American politician from Delaware

Gregory F. Lavelle is an American politician who was a Republican member of the Delaware General Assembly from 2001 to 2019, serving in both the Delaware Senate and the Delaware House of Representatives. In the 2018 midterm elections, he lost his seat in the general election to Democrat Laura Sturgeon.

Lavelle was elected to the Delaware House of Representatives in 2000 to replace Republican Catherine Cloutier, who had won a seat in the Delaware Senate.
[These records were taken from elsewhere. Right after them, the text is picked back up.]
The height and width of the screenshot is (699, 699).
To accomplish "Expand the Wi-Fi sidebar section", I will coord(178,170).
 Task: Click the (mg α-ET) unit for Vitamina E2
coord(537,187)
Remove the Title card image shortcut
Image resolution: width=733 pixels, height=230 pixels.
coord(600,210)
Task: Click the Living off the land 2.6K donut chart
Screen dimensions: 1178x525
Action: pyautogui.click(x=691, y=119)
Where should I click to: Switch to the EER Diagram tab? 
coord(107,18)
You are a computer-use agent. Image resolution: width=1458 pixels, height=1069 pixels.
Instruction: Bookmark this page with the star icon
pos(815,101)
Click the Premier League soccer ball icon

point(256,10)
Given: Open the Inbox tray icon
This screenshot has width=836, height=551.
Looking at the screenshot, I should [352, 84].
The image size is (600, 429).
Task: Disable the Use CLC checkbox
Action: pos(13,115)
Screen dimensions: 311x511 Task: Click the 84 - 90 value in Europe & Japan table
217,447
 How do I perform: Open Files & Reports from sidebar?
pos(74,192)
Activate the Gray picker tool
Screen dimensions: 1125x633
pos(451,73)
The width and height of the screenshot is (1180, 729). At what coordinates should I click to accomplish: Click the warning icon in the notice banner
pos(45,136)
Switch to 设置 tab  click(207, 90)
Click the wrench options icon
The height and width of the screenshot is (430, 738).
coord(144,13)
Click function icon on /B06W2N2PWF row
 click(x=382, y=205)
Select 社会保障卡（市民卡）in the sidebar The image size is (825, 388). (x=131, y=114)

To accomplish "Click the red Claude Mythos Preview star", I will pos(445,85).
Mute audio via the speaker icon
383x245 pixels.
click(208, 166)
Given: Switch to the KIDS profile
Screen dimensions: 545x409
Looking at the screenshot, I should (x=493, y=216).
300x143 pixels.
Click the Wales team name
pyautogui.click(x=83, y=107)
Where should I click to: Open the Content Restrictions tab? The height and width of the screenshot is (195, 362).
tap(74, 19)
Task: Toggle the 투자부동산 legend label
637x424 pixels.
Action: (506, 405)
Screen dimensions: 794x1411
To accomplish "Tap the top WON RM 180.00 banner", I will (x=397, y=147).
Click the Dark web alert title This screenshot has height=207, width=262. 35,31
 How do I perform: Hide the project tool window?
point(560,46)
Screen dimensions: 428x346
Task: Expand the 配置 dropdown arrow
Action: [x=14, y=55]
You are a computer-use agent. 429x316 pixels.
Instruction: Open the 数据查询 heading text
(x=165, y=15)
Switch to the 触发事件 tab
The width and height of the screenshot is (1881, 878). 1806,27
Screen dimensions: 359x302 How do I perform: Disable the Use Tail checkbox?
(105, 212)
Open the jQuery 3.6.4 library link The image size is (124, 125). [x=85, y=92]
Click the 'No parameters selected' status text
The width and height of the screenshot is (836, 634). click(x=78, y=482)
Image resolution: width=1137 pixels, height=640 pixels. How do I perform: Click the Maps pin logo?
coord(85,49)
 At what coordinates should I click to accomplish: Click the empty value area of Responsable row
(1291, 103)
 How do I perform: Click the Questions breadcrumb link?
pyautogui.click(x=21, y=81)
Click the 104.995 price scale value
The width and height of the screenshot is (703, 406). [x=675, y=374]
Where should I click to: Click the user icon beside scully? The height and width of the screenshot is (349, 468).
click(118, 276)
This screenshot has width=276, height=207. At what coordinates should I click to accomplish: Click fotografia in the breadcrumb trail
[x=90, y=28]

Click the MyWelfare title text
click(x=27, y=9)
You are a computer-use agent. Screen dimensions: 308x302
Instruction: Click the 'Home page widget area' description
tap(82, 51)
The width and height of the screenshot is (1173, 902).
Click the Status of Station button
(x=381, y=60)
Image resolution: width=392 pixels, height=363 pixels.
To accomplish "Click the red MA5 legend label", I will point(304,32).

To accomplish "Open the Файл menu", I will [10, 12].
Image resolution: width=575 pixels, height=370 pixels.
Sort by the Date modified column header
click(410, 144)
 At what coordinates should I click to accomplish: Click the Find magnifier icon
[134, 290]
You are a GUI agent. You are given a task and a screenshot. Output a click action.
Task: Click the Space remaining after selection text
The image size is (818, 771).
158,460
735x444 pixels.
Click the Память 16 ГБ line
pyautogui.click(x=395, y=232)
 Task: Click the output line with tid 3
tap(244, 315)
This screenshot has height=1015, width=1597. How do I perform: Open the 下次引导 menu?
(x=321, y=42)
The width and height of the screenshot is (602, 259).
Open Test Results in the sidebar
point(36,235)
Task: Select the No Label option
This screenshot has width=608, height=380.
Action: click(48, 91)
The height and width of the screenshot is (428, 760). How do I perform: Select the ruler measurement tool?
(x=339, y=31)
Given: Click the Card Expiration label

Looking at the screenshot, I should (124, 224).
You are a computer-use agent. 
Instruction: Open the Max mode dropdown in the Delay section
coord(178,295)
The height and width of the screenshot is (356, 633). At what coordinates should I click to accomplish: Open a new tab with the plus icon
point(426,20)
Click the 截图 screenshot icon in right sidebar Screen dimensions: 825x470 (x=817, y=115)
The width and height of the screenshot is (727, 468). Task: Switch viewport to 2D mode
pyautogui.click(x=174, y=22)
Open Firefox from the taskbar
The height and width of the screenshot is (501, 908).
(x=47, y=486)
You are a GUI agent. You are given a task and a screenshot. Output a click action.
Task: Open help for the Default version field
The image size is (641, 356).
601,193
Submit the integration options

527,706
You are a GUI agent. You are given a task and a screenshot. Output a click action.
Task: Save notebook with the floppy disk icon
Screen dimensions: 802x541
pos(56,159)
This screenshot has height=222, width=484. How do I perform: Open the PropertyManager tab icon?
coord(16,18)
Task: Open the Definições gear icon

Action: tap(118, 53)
He served as the minority leader in the House from 2011 to 2013, during which time he was a leading opponent to marriage equality in Delaware.

In 2012, Lavelle resigned his House seat to challenge incumbent Democrat Michael Katz in the Senate's 4th district, which he won in a three-way general election. He served as the minority whip when he was ousted from his seat in 2018 in a major upset that was one of several losses for prominent Republicans in Delaware. His loss came after a contentious election where Lavelle and the Democratic Party of Delaware traded accusations of misconduct and campaign violations, as well as the focus on Lavelle's anti-gay voting record.

Lavelle earned his BS in business administration from the University of Delaware and his MS in government administration from the University of Pennsylvania.

==Political positions==
Lavelle was a large proponent against LGBT rights during his time in the Delaware General Assembly. He voted against adding sexual orientation to Delaware anti-discrimination laws in 2009, and voted against adding gender identity to anti-discrimination laws in 2013. In 2011, Lavelle voted against legalizing same-sex civil unions and voted against legalizing same-sex marriage in 2013.

Lavelle voted against repealing the death penalty in Delaware in 2013. The death penalty was ultimately abolished in Delaware in 2016.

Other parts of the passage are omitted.